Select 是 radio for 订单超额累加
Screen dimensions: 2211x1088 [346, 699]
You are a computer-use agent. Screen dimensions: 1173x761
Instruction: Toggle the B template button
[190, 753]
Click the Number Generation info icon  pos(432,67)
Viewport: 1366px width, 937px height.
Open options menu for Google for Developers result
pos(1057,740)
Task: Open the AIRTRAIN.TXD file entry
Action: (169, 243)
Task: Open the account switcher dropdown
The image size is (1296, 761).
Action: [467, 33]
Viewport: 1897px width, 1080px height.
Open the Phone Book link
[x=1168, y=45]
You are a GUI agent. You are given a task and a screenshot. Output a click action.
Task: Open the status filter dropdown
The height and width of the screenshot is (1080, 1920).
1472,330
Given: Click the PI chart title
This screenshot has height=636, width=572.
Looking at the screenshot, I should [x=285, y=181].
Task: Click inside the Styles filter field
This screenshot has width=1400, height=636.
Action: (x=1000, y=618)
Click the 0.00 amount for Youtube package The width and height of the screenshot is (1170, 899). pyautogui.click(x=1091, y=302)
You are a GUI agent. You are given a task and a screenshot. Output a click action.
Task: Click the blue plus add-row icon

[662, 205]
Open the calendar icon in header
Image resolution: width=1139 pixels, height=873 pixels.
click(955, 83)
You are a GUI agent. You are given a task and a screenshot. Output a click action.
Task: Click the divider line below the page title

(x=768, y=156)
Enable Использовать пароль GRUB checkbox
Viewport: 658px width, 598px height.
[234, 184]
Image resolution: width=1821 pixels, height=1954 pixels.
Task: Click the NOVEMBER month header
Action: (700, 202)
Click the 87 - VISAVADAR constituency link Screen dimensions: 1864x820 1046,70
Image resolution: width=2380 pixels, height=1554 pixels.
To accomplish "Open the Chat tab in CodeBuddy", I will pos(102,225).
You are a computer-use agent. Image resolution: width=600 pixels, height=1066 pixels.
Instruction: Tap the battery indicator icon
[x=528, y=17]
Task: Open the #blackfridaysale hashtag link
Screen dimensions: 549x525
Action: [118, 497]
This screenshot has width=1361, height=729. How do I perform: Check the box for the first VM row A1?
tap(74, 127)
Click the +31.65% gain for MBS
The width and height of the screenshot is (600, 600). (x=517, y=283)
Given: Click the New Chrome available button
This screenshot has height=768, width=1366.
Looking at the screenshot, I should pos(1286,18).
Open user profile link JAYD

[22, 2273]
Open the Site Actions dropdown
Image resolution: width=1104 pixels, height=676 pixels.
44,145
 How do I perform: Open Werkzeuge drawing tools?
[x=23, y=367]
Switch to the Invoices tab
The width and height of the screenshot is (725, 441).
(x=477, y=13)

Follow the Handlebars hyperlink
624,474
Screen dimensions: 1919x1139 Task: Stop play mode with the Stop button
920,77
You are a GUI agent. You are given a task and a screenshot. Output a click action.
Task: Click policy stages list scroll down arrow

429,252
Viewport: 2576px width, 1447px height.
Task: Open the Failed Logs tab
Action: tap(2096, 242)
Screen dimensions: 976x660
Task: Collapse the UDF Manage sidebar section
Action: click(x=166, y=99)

-------

Riporta tutto il materiale qui sopra come tabella Markdown con le colonne «n» e «Riga». Metti nella prima il numero progressivo e nella seconda il testo di ciascuna riga, tralasciando le righe vuote.

| n | Riga |
|---|---|
| 1 | Select 是 radio for 订单超额累加 |
| 2 | Screen dimensions: 2211x1088 [346, 699] |
| 3 | You are a computer-use agent. Screen dimensions: 1173x761 |
| 4 | Instruction: Toggle the B template button |
| 5 | [190, 753] |
| 6 | Click the Number Generation info icon  pos(432,67) |
| 7 | Viewport: 1366px width, 937px height. |
| 8 | Open options menu for Google for Developers result |
| 9 | pos(1057,740) |
| 10 | Task: Open the AIRTRAIN.TXD file entry |
| 11 | Action: (169, 243) |
| 12 | Task: Open the account switcher dropdown |
| 13 | The image size is (1296, 761). |
| 14 | Action: [467, 33] |
| 15 | Viewport: 1897px width, 1080px height. |
| 16 | Open the Phone Book link |
| 17 | [x=1168, y=45] |
| 18 | You are a GUI agent. You are given a task and a screenshot. Output a click action. |
| 19 | Task: Open the status filter dropdown |
| 20 | The height and width of the screenshot is (1080, 1920). |
| 21 | 1472,330 |
| 22 | Given: Click the PI chart title |
| 23 | This screenshot has height=636, width=572. |
| 24 | Looking at the screenshot, I should [x=285, y=181]. |
| 25 | Task: Click inside the Styles filter field |
| 26 | This screenshot has width=1400, height=636. |
| 27 | Action: (x=1000, y=618) |
| 28 | Click the 0.00 amount for Youtube package The width and height of the screenshot is (1170, 899). pyautogui.click(x=1091, y=302) |
| 29 | You are a GUI agent. You are given a task and a screenshot. Output a click action. |
| 30 | Task: Click the blue plus add-row icon |
| 31 | [662, 205] |
| 32 | Open the calendar icon in header |
| 33 | Image resolution: width=1139 pixels, height=873 pixels. |
| 34 | click(955, 83) |
| 35 | You are a GUI agent. You are given a task and a screenshot. Output a click action. |
| 36 | Task: Click the divider line below the page title |
| 37 | (x=768, y=156) |
| 38 | Enable Использовать пароль GRUB checkbox |
| 39 | Viewport: 658px width, 598px height. |
| 40 | [234, 184] |
| 41 | Image resolution: width=1821 pixels, height=1954 pixels. |
| 42 | Task: Click the NOVEMBER month header |
| 43 | Action: (700, 202) |
| 44 | Click the 87 - VISAVADAR constituency link Screen dimensions: 1864x820 1046,70 |
| 45 | Image resolution: width=2380 pixels, height=1554 pixels. |
| 46 | To accomplish "Open the Chat tab in CodeBuddy", I will pos(102,225). |
| 47 | You are a computer-use agent. Image resolution: width=600 pixels, height=1066 pixels. |
| 48 | Instruction: Tap the battery indicator icon |
| 49 | [x=528, y=17] |
| 50 | Task: Open the #blackfridaysale hashtag link |
| 51 | Screen dimensions: 549x525 |
| 52 | Action: [118, 497] |
| 53 | This screenshot has width=1361, height=729. How do I perform: Check the box for the first VM row A1? |
| 54 | tap(74, 127) |
| 55 | Click the +31.65% gain for MBS |
| 56 | The width and height of the screenshot is (600, 600). (x=517, y=283) |
| 57 | Given: Click the New Chrome available button |
| 58 | This screenshot has height=768, width=1366. |
| 59 | Looking at the screenshot, I should pos(1286,18). |
| 60 | Open user profile link JAYD |
| 61 | [22, 2273] |
| 62 | Open the Site Actions dropdown |
| 63 | Image resolution: width=1104 pixels, height=676 pixels. |
| 64 | 44,145 |
| 65 |  How do I perform: Open Werkzeuge drawing tools? |
| 66 | [x=23, y=367] |
| 67 | Switch to the Invoices tab |
| 68 | The width and height of the screenshot is (725, 441). |
| 69 | (x=477, y=13) |
| 70 | Follow the Handlebars hyperlink |
| 71 | 624,474 |
| 72 | Screen dimensions: 1919x1139 Task: Stop play mode with the Stop button |
| 73 | 920,77 |
| 74 | You are a GUI agent. You are given a task and a screenshot. Output a click action. |
| 75 | Task: Click policy stages list scroll down arrow |
| 76 | 429,252 |
| 77 | Viewport: 2576px width, 1447px height. |
| 78 | Task: Open the Failed Logs tab |
| 79 | Action: tap(2096, 242) |
| 80 | Screen dimensions: 976x660 |
| 81 | Task: Collapse the UDF Manage sidebar section |
| 82 | Action: click(x=166, y=99) |